#### [Written instruction 1]
Translate this sentence from the RV floorplans thread into Spanish: "We figure we can get more motorhome for the money by buying used."
#### [Written instruction 2]
List every distinct username that heads a post in the RV floorplans thread.
#### [Written instruction 3]
Return the stretch of the RV floorplans thread from "First, decide on" through "manufacturer by manufacturer.", copied without any changes.

#### [Text passage]
══════════

# Floorplans



## DonWin (Jan 28, 2007)

Looking to find floorplans for other than current models. Is there a place where they might be posted together or does anybody have any suggestions on how to find?

Thanks.


----------



## Grandview Trailer Sa (Jan 28, 2007)

Re: Floorplans

I think you need to clarify what you are looking for.  Sorry, but I for one, do not understand.


----------



## Texas_Camper (Jan 28, 2007)

Re: Floorplans

First, decide on which RV you're interested in.  Then contact the factory to see if they have any old brochures or other info....


----------



## hertig (Jan 29, 2007)

Re: Floorplans

There is no place where all or even most old floorplans are archived.  Each manufacturer may or may not have old models on their web site or have brochures for them.  Some manufacturers 'never' change their floor plans so the current ones may be close enough.  You're going to have to do this manufacturer by manufacturer.

Why do you care about 'old' floorplans anyway?


----------



## DonWin (Jan 29, 2007)

Re: Floorplans

Thanks for your replies. My wife and I are considering purchasing a unit but expect we will make a mistake or two in getting what we finally want so we need to keep the cost down while we funble around. We figure we can get more motorhome for the money by buying used. 

We've got an idea of what we'd like. We're thinking about full-timimg it so we think we will need about 36 to 40 feet and probably a diesel pusher. Our wish list in approximate descending order of importance would include features like plenty of counter space for a working kitchen, an enclosed head separate from the shower and sink, a bedroom with windows (tv not necessary), provisions for a washer/dryer, a main TV (or couch) location that doesn't require twisting sideways. We believe we would prefer a center entry, mainly because we would like to have something other than carpet from the main door to the kitchen and head. We'd prefer fixed furniture with storage rather than loose chairs. We don't think we need a great deal of space so we have little need for slideouts unless they have a positive effect on the primary items we have listed. Other than that, the rest is pretty much negotiable. 

However, we have looked through many machines and come up with very little that does most of the above in one package so we are trying to find some way to narrow our search to specific models on which we should focus.

Any help would be appreciated.


----------



## DL Rupper (Jan 29, 2007)

Re: Floorplans

What you have described is a 5th Wheel trailer.  That is why full-timers prefer them over Motorhomes.. :approve: It is hard to find a Motorhome that does not requre twistng sideways to view the TV.  Also a his/hers recliner chair is the only way to go fulltime.  Sitting on couch to view TV is not only uncomfortable it is inhumaine. :bleh:   By the way, after you have lived in an RV for awhile, at least 2 slides will give you enough room to keep you from committing bodily harm on each other.  Unless you buy a Motorhome 5/7 years old it will be hard to find one that does not have slides.


----------



## hertig (Jan 29, 2007)

══════════

#### [Provided data]
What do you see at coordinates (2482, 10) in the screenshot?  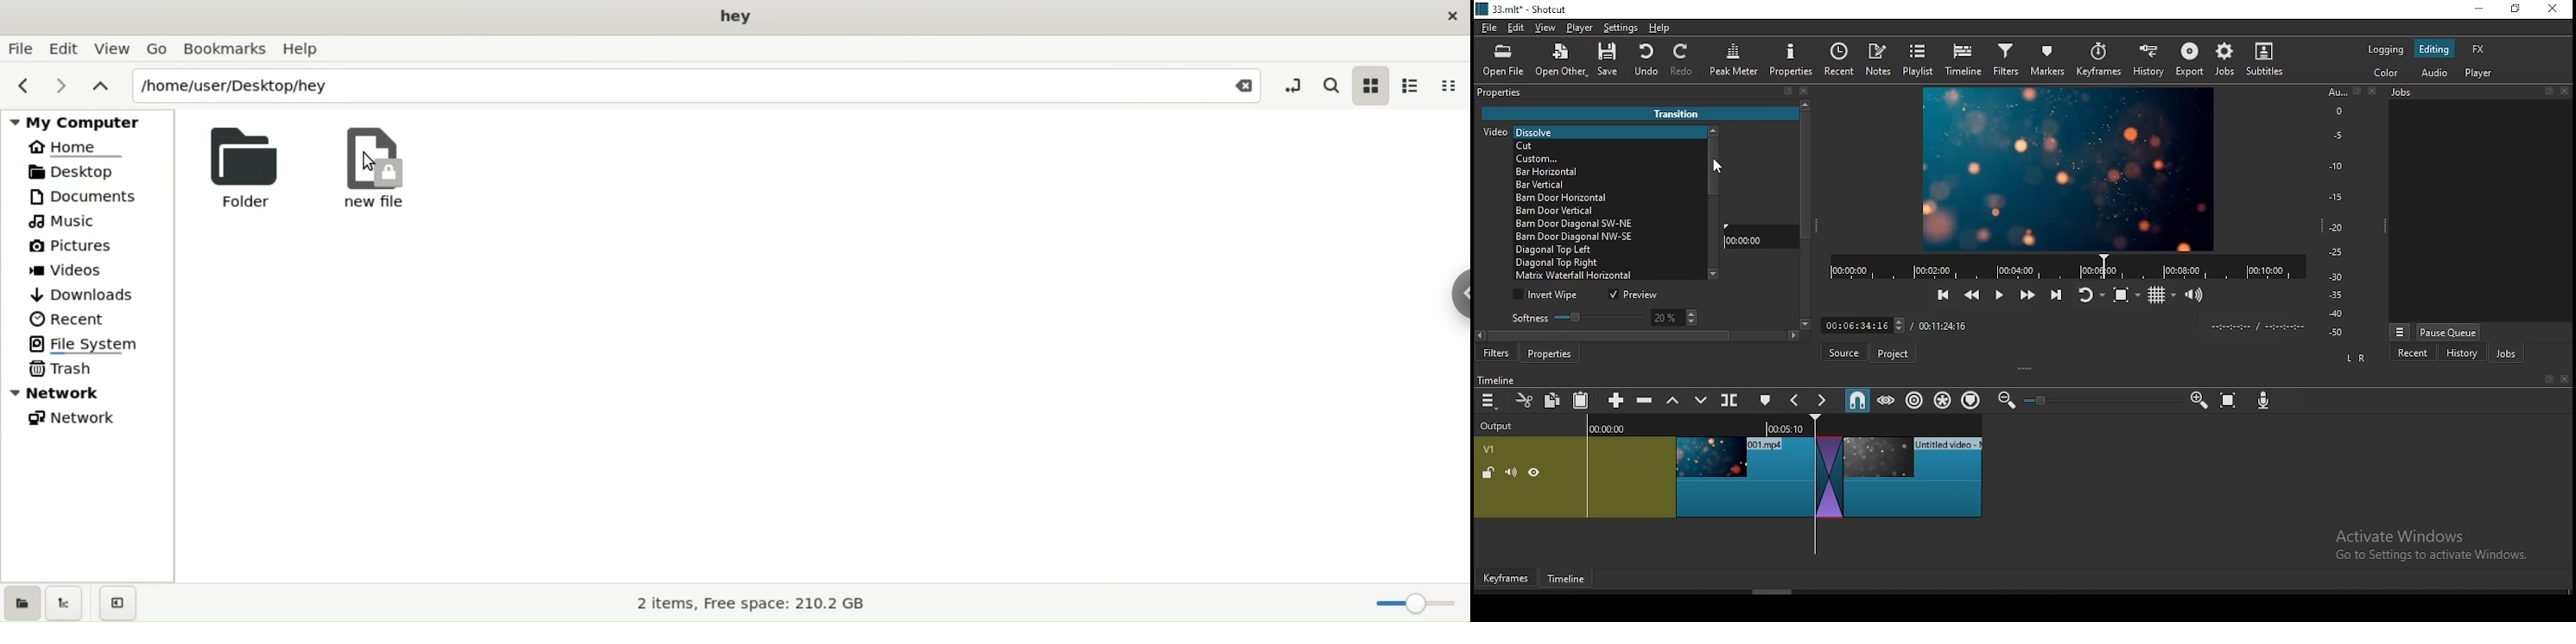 I see `minimize` at bounding box center [2482, 10].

══════════

#### [Written answer 1]
Calculamos que podemos conseguir más autocaravana por el dinero si compramos una usada.

#### [Written answer 2]
DonWin, Grandview Trailer Sa, Texas_Camper, hertig, DL Rupper

#### [Written answer 3]
First, decide on which RV you're interested in.  Then contact the factory to see if they have any old brochures or other info....


----------



## hertig (Jan 29, 2007)

Re: Floorplans

There is no place where all or even most old floorplans are archived.  Each manufacturer may or may not have old models on their web site or have brochures for them.  Some manufacturers 'never' change their floor plans so the current ones may be close enough.  You're going to have to do this manufacturer by manufacturer.